Check every line of the data for the string "computer" and copy the ones that have it.

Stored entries
------------------------------------------------
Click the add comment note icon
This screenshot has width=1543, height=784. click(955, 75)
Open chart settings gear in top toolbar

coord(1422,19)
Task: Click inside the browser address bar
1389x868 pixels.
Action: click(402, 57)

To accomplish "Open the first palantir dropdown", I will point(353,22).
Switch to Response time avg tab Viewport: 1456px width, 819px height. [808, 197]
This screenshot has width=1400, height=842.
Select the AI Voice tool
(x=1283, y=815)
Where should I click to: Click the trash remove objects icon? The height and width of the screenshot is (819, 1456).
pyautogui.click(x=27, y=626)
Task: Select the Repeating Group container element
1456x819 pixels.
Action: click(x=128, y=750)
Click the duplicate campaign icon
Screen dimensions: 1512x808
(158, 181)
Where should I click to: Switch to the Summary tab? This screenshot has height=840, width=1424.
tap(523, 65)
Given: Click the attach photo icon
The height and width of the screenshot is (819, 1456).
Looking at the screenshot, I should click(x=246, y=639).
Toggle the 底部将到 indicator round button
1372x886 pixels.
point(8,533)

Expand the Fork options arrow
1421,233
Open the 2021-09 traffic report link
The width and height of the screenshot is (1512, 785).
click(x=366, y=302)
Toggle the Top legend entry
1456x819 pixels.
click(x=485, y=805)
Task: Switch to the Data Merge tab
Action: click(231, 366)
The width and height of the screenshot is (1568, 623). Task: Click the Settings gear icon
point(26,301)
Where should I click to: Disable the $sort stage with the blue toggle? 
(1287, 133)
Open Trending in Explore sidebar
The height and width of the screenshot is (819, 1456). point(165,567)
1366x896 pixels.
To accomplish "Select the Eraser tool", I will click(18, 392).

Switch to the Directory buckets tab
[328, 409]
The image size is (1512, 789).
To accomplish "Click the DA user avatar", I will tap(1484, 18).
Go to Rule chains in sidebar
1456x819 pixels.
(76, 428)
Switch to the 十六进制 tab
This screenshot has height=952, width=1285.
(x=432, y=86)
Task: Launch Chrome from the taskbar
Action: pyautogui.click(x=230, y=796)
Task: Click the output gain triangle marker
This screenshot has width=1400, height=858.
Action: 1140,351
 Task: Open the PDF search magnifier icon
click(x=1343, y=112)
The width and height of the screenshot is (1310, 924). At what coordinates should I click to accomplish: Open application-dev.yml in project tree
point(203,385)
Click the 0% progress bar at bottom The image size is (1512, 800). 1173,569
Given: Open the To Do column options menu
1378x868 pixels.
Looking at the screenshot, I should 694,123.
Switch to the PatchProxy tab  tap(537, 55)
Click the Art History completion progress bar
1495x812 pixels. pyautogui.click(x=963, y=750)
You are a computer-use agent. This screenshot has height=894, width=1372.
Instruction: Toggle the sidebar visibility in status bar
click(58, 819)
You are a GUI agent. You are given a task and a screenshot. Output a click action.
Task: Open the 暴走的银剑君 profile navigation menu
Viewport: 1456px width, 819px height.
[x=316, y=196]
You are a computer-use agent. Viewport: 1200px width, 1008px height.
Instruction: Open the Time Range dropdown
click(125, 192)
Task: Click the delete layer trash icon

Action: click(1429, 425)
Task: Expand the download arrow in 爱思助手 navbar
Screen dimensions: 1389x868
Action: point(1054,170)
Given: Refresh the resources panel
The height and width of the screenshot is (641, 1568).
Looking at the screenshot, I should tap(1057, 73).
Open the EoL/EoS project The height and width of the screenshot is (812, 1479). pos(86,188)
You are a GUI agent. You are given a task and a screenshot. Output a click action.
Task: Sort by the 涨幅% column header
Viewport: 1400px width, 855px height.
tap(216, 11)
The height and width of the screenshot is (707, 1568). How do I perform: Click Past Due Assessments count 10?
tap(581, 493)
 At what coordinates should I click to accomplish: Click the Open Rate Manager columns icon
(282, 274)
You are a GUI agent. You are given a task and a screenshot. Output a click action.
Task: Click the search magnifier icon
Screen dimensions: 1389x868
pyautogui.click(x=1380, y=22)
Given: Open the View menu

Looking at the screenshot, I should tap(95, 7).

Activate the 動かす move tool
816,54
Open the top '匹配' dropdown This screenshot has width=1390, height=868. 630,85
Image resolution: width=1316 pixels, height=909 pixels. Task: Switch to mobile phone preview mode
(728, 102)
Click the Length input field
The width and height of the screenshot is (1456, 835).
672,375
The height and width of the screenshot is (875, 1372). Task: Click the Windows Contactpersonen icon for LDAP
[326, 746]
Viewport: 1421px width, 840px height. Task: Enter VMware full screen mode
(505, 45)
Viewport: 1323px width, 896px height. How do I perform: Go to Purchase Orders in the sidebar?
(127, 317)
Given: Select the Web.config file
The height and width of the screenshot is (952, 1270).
------------------------------------------------
* _Exercise solution_:
You are a computer-use agent. This screenshot has height=894, width=1372.
You are a computer-use agent. Viewport: 1200px width, 1008px height.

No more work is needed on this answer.